Listening to the Cascadia Quartet

Last Friday the journal ScienceAdvances published the outcomes of recent research on the Cascadia Subduction Zone. Here is a summary paragraph from the report:

An important finding of our study is that a horizon interpreted as the plate interface transects the deep sediments of the inner wedge offshore of the Olympic peninsula… This décollement beneath the inner wedge extends downdip of the region of flattest TOC and has latitudinal extents that are aligned with the modeled high slip patch for the 1700 CE event… Incoming JdF plate basement relief is low and negligible faulting related to bending of the plate is detected seaward of the DF in this region… With the presence of the deeper slip surface in the sediment column, a smooth plate interface is inferred, which may also contribute to giant earthquake potential… The longer recurrence intervals estimated for this portion of the margin from offshore turbidite records… are also consistent with a larger amount of slip per event, related to larger rupture area. From these observations of plate interface geometry and properties, we infer that the south Vancouver Island through Washington region has greater potential than other sections of the margin for the largest earthquake ruptures. [Map below is from the report.]

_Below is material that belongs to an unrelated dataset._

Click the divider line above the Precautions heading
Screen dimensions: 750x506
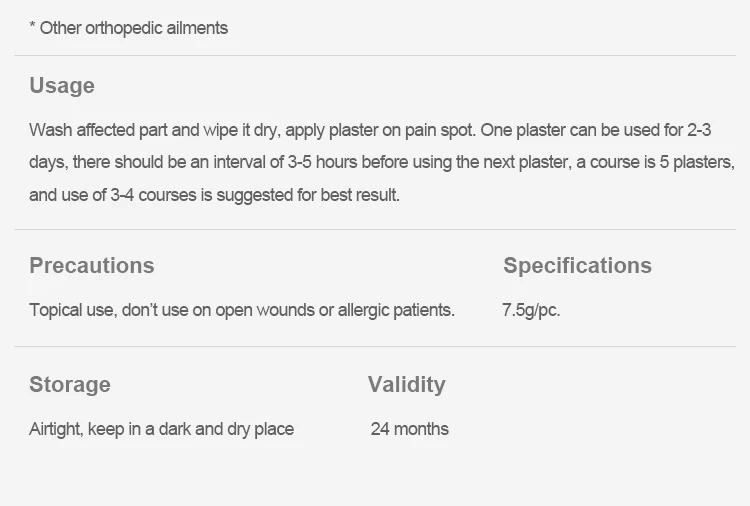(375, 229)
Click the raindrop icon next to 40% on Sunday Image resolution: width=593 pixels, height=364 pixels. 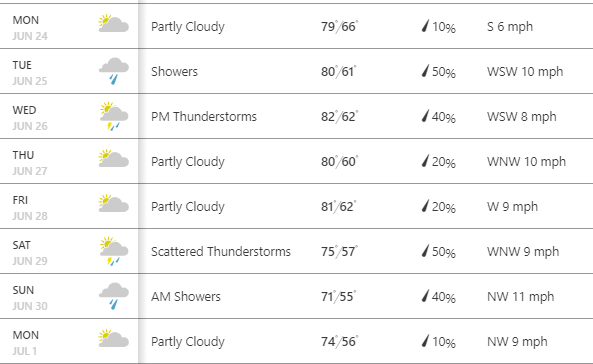pos(425,296)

Following is one translation of this careful scientific rhetoric:

[The study] has revealed that the fault splits into four segments instead of being one continuous strip like most fault lines. The discovery could prove more catastrophic because the tectonic plates can slide under each other, creating more pressure and more severe earthquakes The researchers concluded the Cascadia Subduction Zone has the potential to unleash a nine-plus magnitude quake… Cascadia’s four segments make it more dangerous than other major fault lines because they have different rock and sediment, with the most concerning section extending along northern Oregon, into Washington and southern British Columbia… This section of Cascadia is flatter and smoother than the other three sections, meaning it could cause the largest earthquakes, extending further into the US and impacting all of Washington’s coastal communities… Neither Oregon nor Washington state is sufficiently prepared for this type of disaster because of the limited information in the 1980s Cascadia model...

Here’s another translation from LiveScience. Here’s how the Seattle Times covered the report.

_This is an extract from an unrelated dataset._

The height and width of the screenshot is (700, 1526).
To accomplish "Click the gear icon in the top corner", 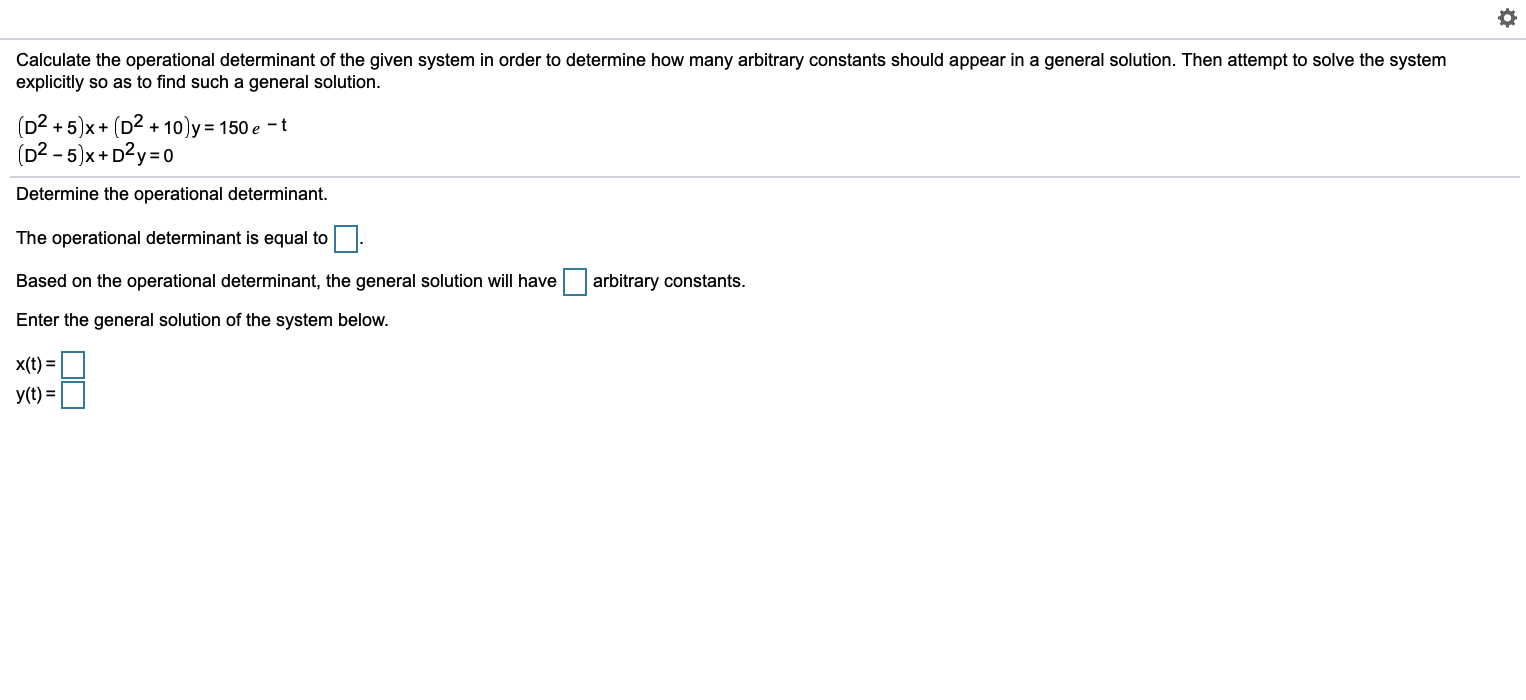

There is, of course, concern — considerable confidence — that a significant shift in this deep décollement (from the French décoller “to detach from”) will suddenly cause an extravagant range of surface-level detachments: bridges, dams, pipelines, water networks, piers from shores, bolts from welds, walls from foundations, roofs from walls, towers from anchors, rocks from mountainsides — undoing myriad intimacies on which we depend. The prospect of such detachment is so troubling that we often tend toward décollement of awareness from thinking, detachment of knowledge and action, desperately separating now from then.